One of my two grants is investigating how to use innovative cognitive and emotional neuropsychiatric paradigms to understand Alzheimer’s and FTD symptoms better. I'm particularly interested in non-cognitive symptoms, often called neuropsychiatric symptoms. For example, we know now that most of these disorders present with not just cognitive symptoms but changes in behavior, mood, sleep, and appetite. Apathy is incredibly common in frontotemporal dementia and Alzheimer's as well. So, I'm really interested in learning more about the dimensional commonalities across these modalities.
CI: At times, it seems like there's a gulf between those working on the clinical side of Alzheimer’s/neurodegenerative diseases and those attacking the problem primarily from a research side. How might you be able to bridge the gap?
TH: It's a real challenge. And partly it's all gotten so big that no one really can do it all. I’m a clinical scientist and a lot of what I find exciting about the job is bringing the treatments to people but, I'm not going to come up with a new drug for Alzheimer's. However, if a colleague who's a basic or translational scientist was to produce something interesting, I’m in a position to say, “I can't come up with this, but I can help you see if it's safe and efficacious in people.” A lot of drug development needs a pharmaceutical company. But for early proof of concept, safety, and efficacy studies, we can do that all within Brown. We can take things into the clinic.
CI: Rhode Island is the smallest state in the country, which some people see as a detriment. But many make the point that it's a strength: you have people at Butler Hospital talking to people at Rhode Island Hospital, talking to Miriam Hospital, talking to people at Brown — all creating a tight knit community of researchers and scientists.
TH: It's a unique dynamic. I have a little bit of an outsider point of view coming in from New York where the medical and research landscape is carved up between many systems. In Rhode Island, pretty much everyone has been treated by a Brown affiliated hospital or medical center, and people tend to stay in the state. The head of my search committee said that 95% of the births in Rhode Island happened at that hospital (Women & Infants Hospital of Rhode Island).
This means that we really can get some very interesting population dynamics in a way that I was not able to do in New York. A good example of this is the New England Family Study, a longitudinal investigation initiated in the 1960s. There are now people in the study who are entering their sixties and they're starting to get to the age where we start to look for cognitive and neurodegenerative problems.
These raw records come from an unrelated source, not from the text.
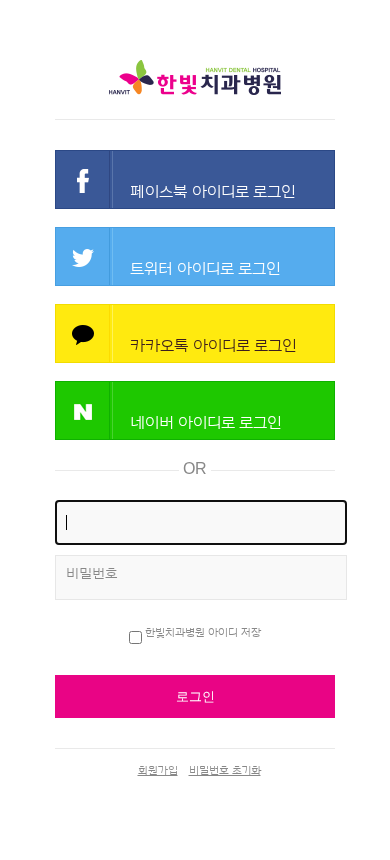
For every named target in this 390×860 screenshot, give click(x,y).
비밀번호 (92, 574)
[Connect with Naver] (195, 410)
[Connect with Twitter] (195, 256)
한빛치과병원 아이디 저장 (203, 632)
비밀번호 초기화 (225, 770)
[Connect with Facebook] (195, 179)
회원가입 (158, 770)
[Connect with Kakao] (195, 333)
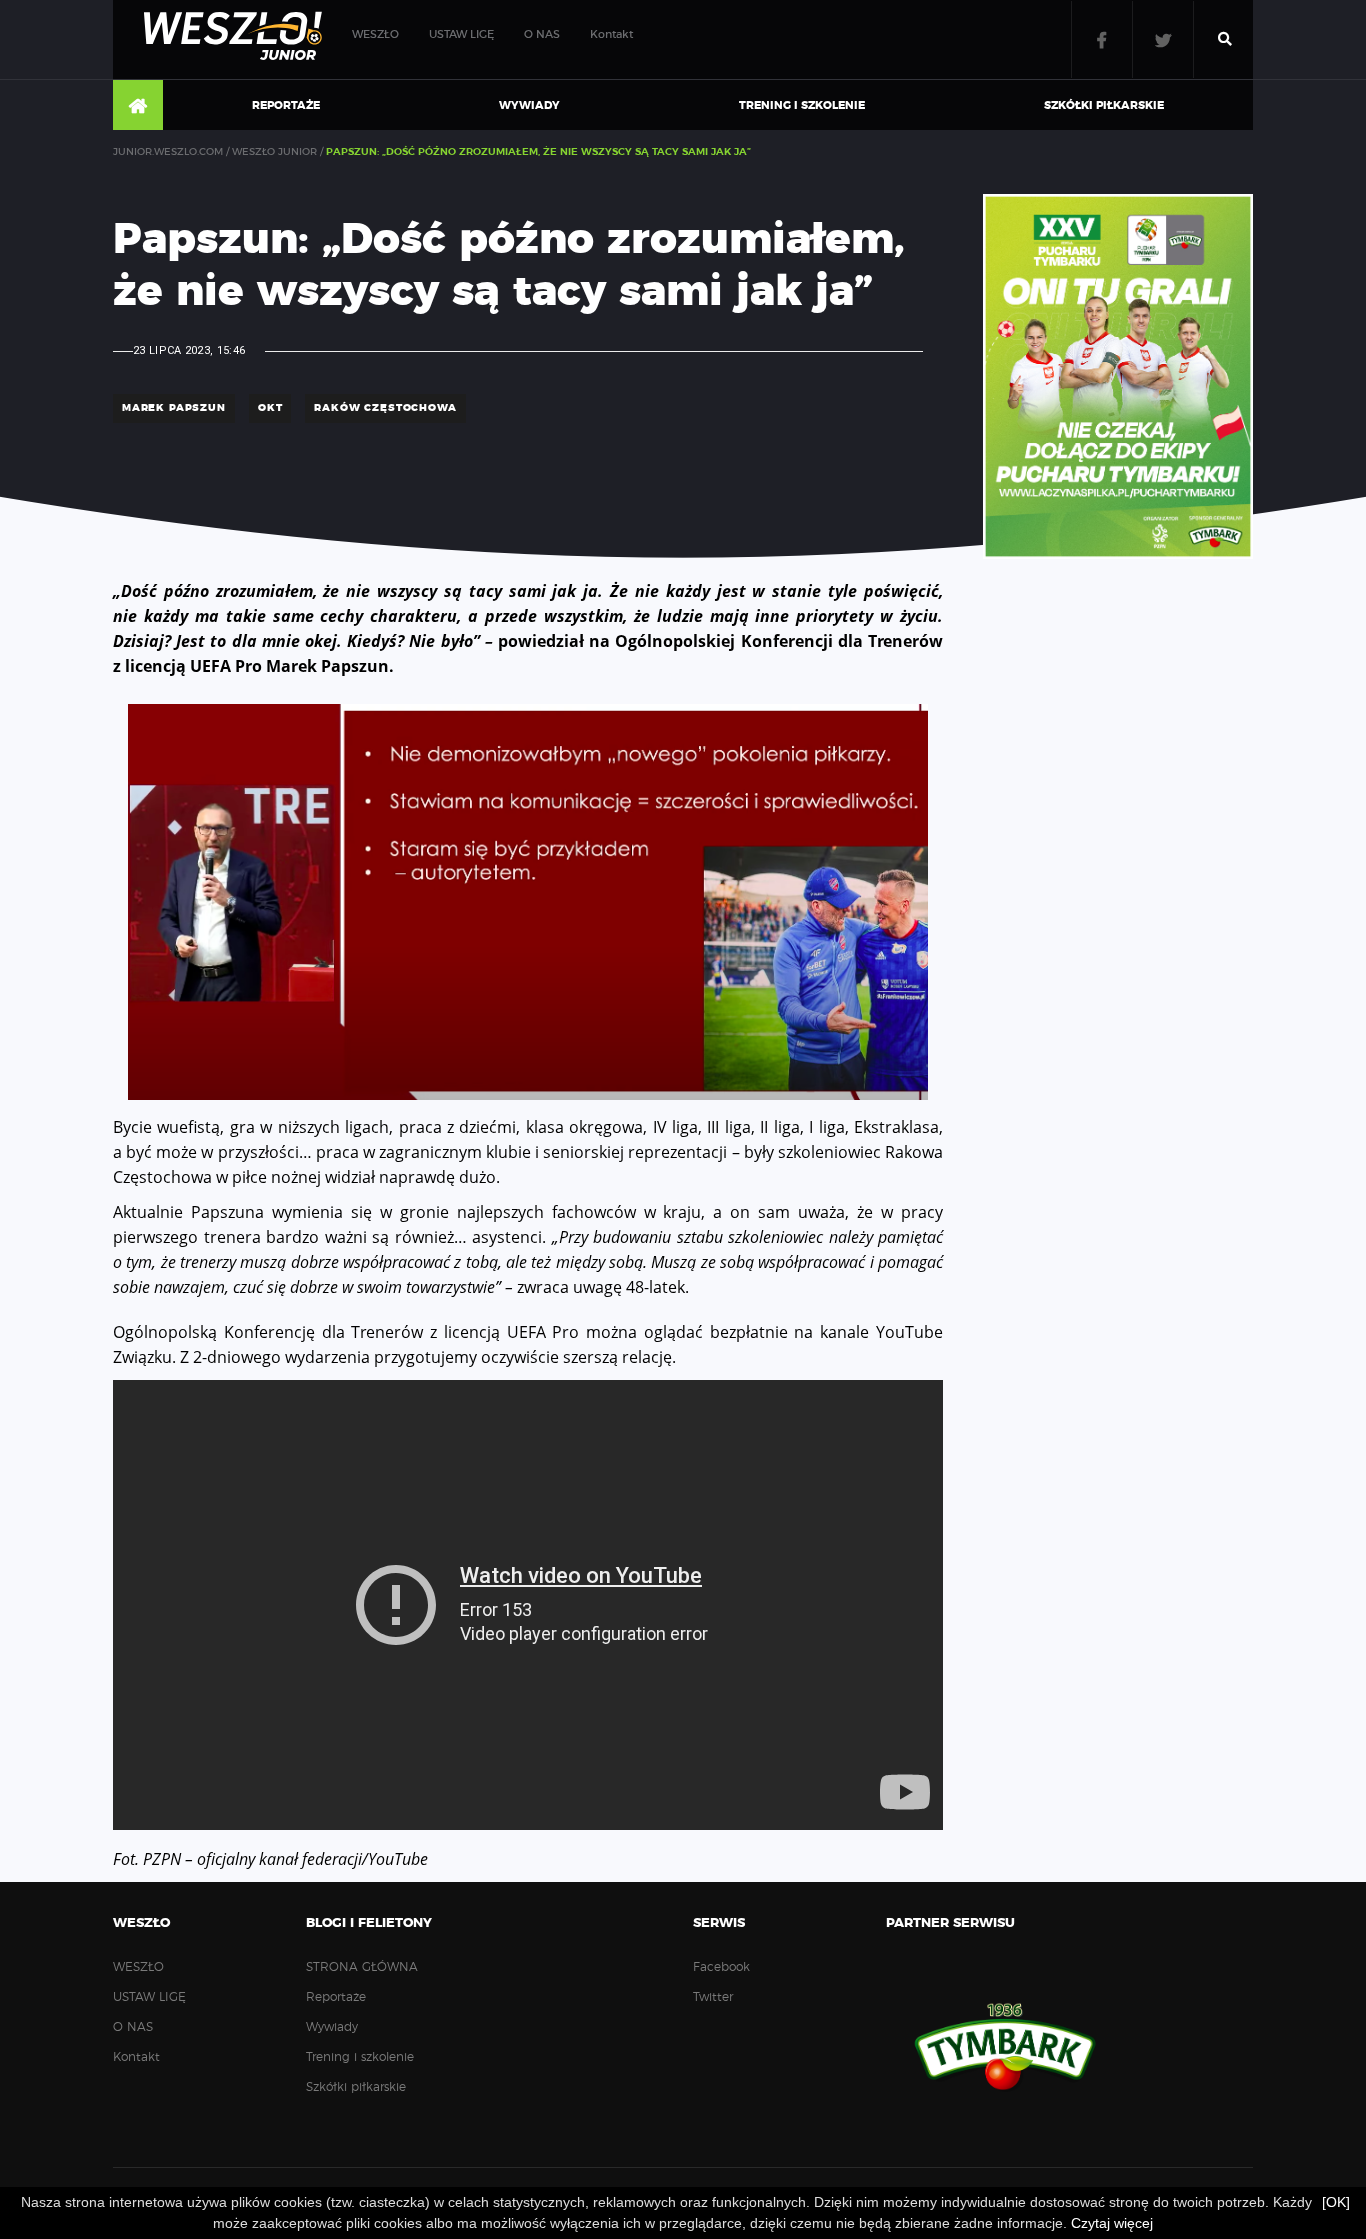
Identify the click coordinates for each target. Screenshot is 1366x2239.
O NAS (542, 34)
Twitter (1163, 39)
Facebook (1102, 39)
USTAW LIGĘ (461, 34)
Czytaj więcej (1112, 2223)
They have prenatal data on them, they have placental samples. It's incredible data and an incredible cohort. And you can track down and find most of these respondents.
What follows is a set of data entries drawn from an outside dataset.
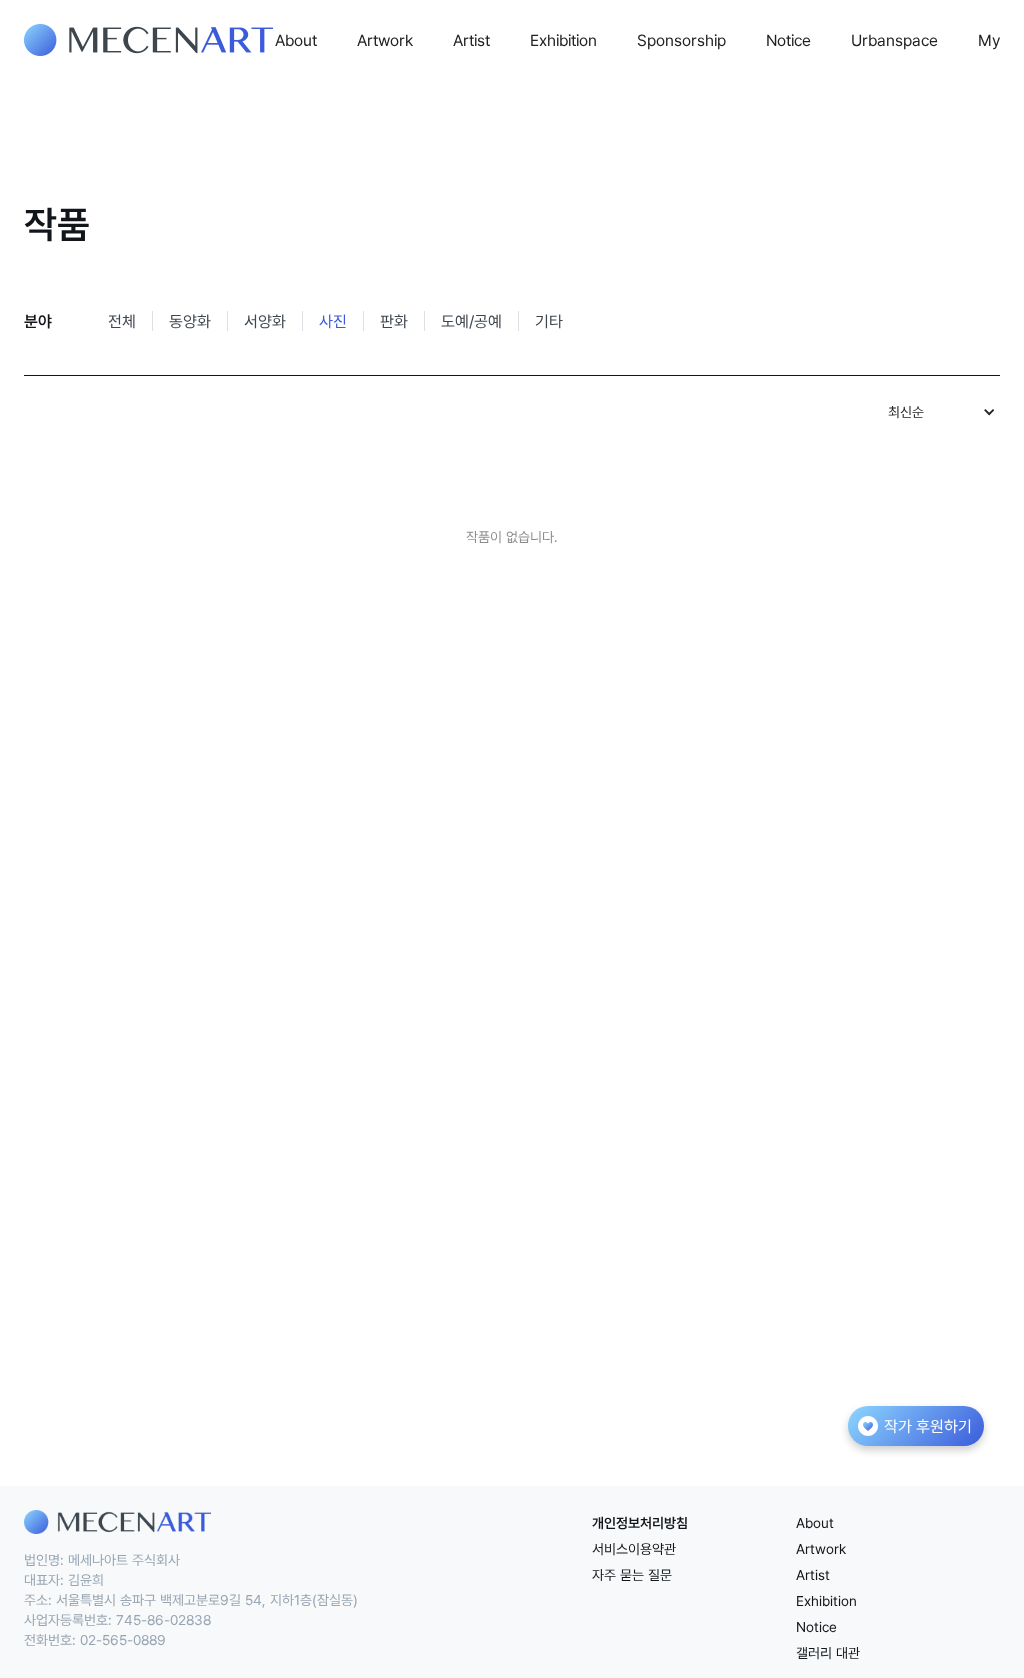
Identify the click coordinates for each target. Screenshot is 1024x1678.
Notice (788, 40)
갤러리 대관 (828, 1652)
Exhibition (563, 40)
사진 (333, 321)
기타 (549, 321)
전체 (122, 321)
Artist (471, 40)
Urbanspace (894, 40)
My (989, 40)
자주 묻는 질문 (632, 1574)
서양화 (265, 321)
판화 (394, 321)
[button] (940, 412)
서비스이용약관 (634, 1548)
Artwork (385, 40)
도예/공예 (471, 321)
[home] (148, 40)
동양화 (190, 321)
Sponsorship (681, 40)
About (296, 40)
CI: To really tackle Alzheimer’s, a disease that's the sixth leading cause of death in the United States, it would seem to be an “all hands-on deck” affair requiring the expertise of clinicians and researchers from across disciplines.
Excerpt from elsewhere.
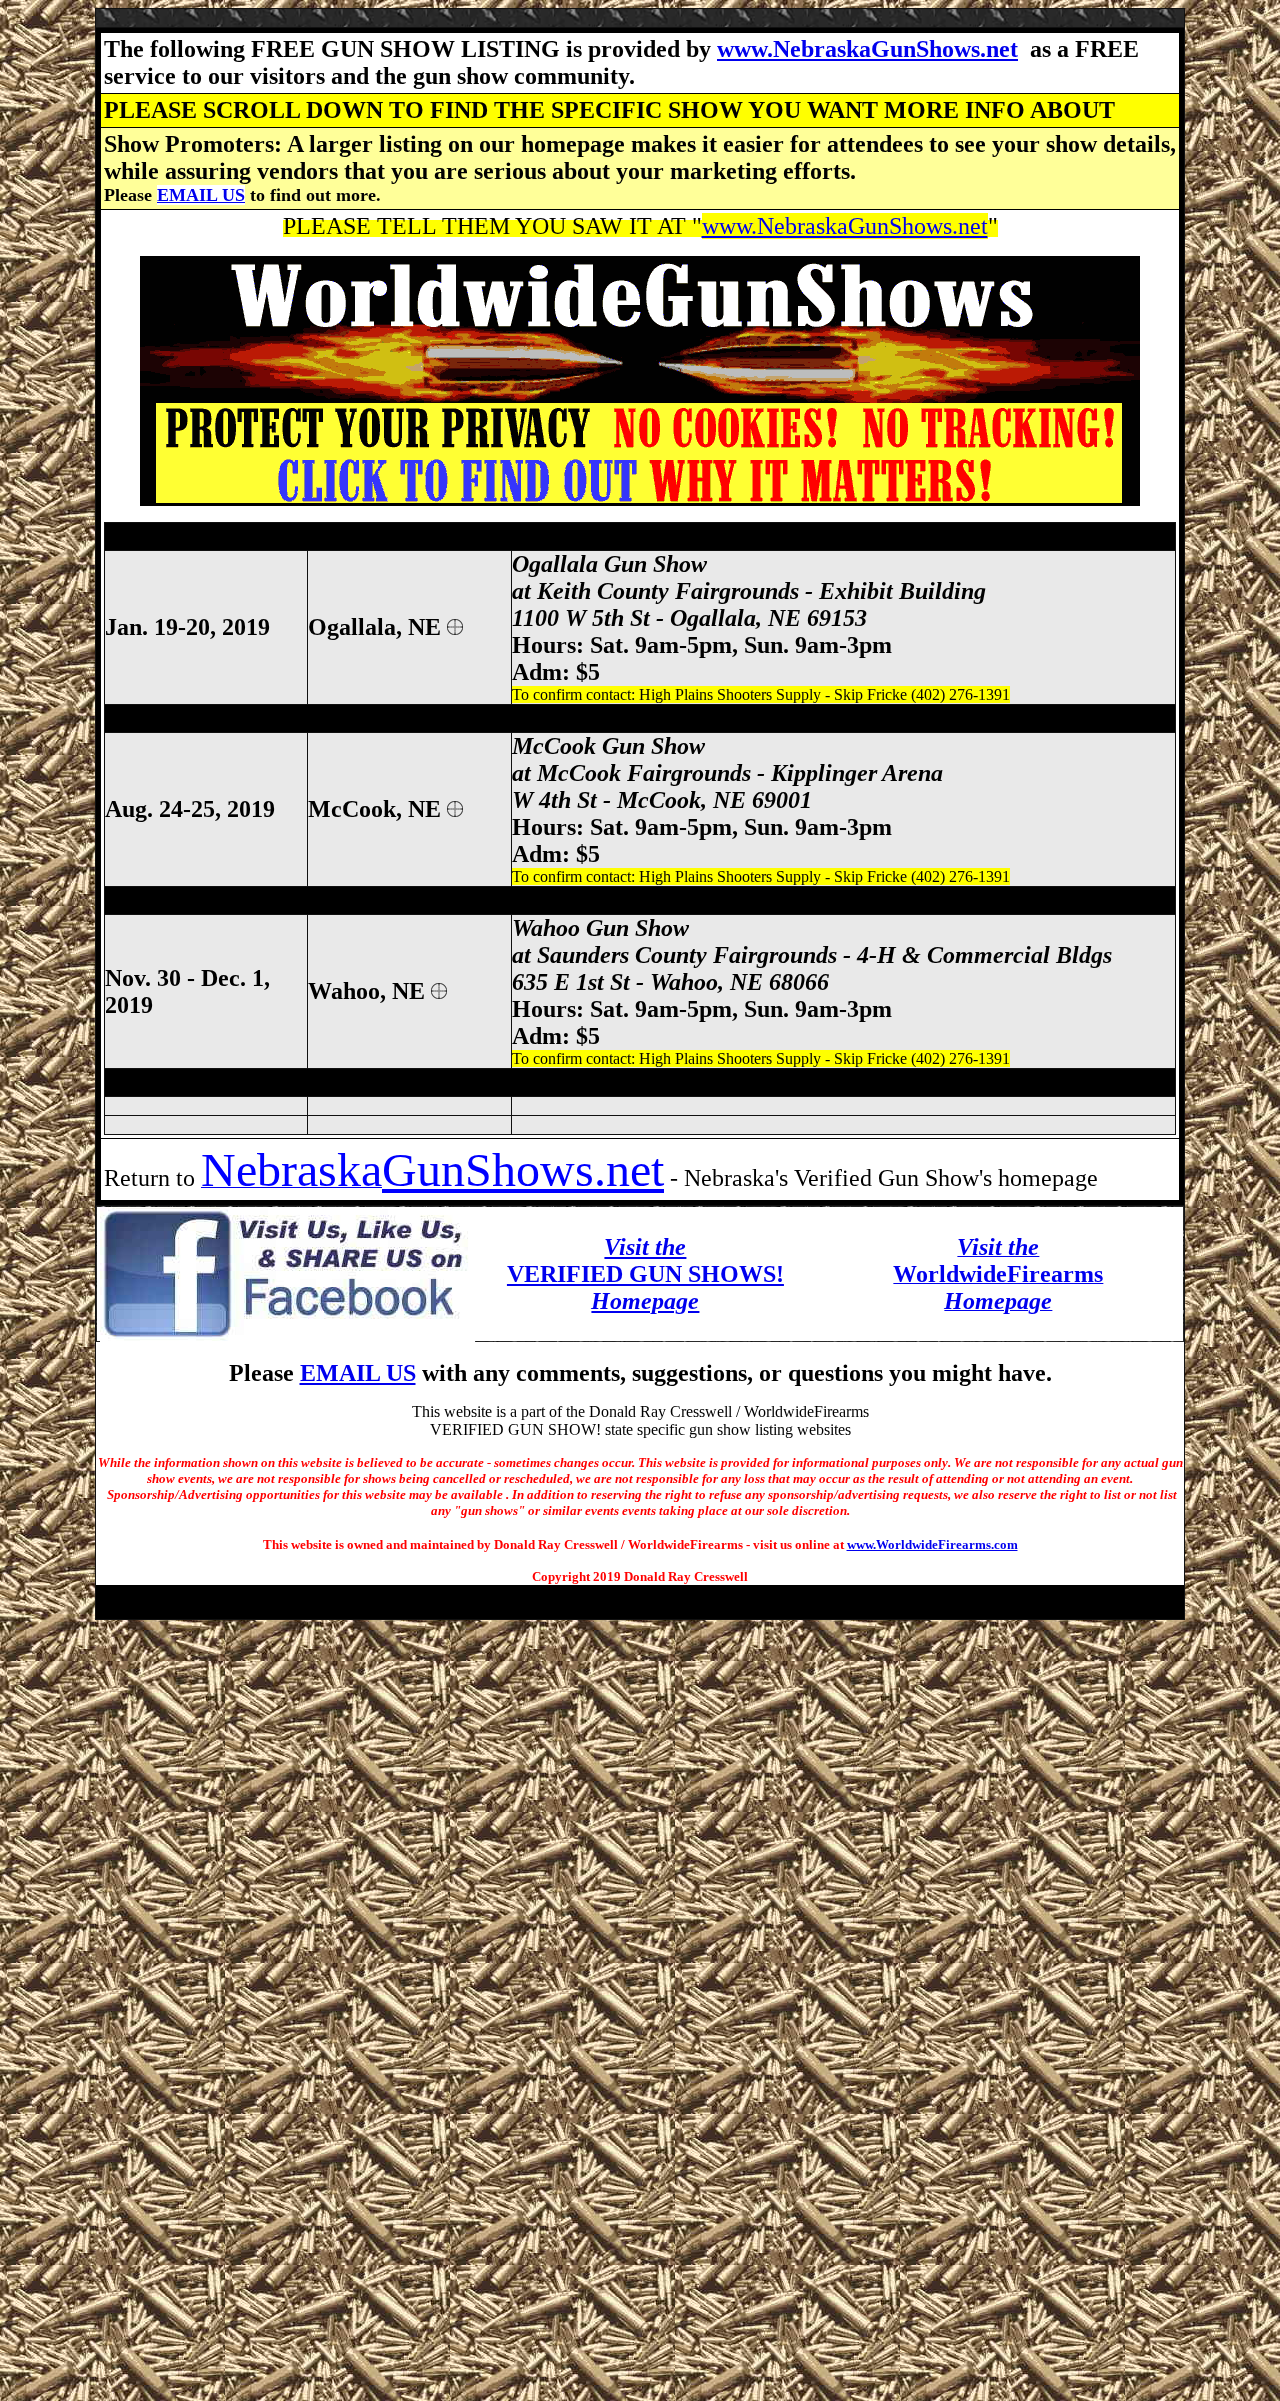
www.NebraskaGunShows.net (867, 49)
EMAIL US (201, 195)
TH: Yes, it is. I tell this to my trainees too, I don't think I've ever had a research idea of my own that didn't come out of clinic, that didn't come out seeing a patient saying, “that’s interesting.” The other thing I think that sometimes people underestimate is how important it is to involve the patients as the participants in the work and the research. I’m excited to lead the clinical arm of this research at Butler and Brown.